March 7, 2006 at 5:14 am
sounds sketchy to me. My college recently decided to allow students to perform the Vagina Monologues in front of the altar in our chapel. you better believe I wrote a letter to them expressing my dismay.
the play you describe sounds interesting, but probably would be better suited for a theatre or parish hall.
March 20, 2006 at 4:20 pm
I once saw a one-woman play on Julian of Norwich done in the Sanctuary on the dias. It was in front of the altar, however.

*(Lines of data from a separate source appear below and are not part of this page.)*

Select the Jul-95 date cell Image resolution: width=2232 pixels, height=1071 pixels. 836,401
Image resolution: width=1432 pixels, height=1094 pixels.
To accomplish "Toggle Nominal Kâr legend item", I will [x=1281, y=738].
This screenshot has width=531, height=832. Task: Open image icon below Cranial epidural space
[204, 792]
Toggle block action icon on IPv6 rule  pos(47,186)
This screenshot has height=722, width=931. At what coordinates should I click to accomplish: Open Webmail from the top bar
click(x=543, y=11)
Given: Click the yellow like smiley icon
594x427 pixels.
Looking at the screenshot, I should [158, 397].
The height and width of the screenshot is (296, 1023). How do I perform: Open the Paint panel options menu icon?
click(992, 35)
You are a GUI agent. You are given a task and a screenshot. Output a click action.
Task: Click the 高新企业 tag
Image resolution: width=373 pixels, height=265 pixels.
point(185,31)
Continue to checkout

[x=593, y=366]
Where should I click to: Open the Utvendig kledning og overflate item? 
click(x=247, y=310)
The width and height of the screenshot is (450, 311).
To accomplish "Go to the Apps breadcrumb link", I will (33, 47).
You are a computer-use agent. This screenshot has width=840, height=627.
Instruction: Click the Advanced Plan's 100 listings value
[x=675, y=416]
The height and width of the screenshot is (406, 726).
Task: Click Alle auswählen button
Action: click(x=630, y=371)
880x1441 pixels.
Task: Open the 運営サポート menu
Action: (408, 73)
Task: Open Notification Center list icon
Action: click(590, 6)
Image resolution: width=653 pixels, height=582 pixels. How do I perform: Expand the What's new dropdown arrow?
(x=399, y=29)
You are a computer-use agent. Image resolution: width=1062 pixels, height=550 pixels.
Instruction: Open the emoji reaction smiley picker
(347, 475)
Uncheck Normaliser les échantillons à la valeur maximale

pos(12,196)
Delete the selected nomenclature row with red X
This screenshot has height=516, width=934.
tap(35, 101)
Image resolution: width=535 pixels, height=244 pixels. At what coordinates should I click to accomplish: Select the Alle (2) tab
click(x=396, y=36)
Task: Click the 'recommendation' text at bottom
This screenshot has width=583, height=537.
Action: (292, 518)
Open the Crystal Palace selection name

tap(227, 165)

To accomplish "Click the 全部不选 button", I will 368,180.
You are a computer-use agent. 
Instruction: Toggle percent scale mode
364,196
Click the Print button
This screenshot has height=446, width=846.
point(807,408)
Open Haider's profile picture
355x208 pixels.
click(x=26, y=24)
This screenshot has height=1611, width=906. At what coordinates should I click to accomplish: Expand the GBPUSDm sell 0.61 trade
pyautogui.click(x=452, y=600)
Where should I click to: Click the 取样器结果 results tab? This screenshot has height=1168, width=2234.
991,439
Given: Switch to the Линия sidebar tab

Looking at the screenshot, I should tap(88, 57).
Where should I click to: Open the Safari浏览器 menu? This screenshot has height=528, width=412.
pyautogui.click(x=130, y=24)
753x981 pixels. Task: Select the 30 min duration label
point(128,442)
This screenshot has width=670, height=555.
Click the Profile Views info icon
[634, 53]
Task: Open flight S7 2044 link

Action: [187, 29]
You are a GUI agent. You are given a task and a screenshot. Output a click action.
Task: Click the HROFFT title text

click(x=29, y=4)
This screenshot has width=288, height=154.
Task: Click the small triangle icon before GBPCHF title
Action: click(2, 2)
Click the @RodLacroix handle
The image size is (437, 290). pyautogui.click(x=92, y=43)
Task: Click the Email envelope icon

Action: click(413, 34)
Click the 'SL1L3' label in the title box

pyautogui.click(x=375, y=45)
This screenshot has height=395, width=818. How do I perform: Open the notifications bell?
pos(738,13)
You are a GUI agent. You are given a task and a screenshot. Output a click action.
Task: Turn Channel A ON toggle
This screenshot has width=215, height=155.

There is also a certain precedant for performing Mystery Plays in the Sanctuary (not to mention the dramatic reading of the Passion), but one must be very careful about this sort of usage.
March 23, 2006 at 6:38 pm
I have not seen this particular play but I have seen things like it (clown “masses” in a Lutheran church…a mimed Eucharist in an Episcopal church…a “Godspell Mass” in a Catholic Church) and, frankly, I found them all, whatever their intentions, silly, unnecessary, annoying, and sacriligious. Our altars and sanctuaries are for one thing only and is the Holy Sacrifice of the Mass, the Offering of Praise and Thanksgiving to God…not for human foolishness.
On a better note, this past weekend I went with my cousin (who is entering the Chruch, thank the Lord) to Mass at St. Rose’s Church in Lima, Ohio. It was so refreshingly holy: The Tabernacle was still on the high altar, the statues of Mary and Joseph were on either side of the altar, the music was sacred, performed by choir and organ, and the Holy Sacrifice was performed with almost regal dignity. It was truly a joy.
April 8, 2006 at 7:20 am
Upsetting. The thing I want to know: are the tabernacle and Eucharist not present?